Dataset entries
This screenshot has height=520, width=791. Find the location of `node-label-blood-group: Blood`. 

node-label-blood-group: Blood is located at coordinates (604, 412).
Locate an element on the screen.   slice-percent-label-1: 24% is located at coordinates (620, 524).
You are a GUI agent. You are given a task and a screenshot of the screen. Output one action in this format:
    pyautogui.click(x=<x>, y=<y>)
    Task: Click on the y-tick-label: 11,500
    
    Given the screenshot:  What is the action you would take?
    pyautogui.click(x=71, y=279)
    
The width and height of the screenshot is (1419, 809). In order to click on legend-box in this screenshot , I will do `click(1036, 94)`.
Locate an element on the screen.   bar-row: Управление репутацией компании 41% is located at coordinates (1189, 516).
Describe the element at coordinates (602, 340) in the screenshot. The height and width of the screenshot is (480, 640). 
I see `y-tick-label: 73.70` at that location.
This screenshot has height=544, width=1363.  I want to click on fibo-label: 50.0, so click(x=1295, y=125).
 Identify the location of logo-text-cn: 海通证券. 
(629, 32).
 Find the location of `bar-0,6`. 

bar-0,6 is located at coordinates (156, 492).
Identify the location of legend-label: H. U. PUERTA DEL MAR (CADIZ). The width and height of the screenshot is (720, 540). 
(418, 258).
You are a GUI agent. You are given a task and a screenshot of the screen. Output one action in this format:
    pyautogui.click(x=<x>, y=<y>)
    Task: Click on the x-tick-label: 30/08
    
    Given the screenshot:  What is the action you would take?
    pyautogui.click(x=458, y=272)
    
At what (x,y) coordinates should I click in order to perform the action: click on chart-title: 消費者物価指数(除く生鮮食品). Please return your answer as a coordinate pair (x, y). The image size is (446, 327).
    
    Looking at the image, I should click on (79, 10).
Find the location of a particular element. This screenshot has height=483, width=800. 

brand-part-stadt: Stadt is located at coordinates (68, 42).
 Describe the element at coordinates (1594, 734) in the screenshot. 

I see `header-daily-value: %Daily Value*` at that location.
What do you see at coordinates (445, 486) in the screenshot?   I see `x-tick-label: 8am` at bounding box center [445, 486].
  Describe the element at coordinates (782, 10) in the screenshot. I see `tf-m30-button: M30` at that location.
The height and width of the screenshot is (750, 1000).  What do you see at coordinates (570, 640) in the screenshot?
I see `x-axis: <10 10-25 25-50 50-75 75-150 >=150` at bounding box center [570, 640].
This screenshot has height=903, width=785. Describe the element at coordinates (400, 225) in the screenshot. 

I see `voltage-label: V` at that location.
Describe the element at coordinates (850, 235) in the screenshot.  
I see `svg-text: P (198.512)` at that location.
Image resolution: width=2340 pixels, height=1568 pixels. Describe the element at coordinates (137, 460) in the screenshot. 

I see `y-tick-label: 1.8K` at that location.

> [To do]: Show every line of the entries above that contains the word "should", matching case exactly.

> [Exercise result]:
At what (x,y) coordinates should I click in order to perform the action: click on chart-title: 消費者物価指数(除く生鮮食品). Please return your answer as a coordinate pair (x, y). The image size is (446, 327).
    Looking at the image, I should click on (79, 10).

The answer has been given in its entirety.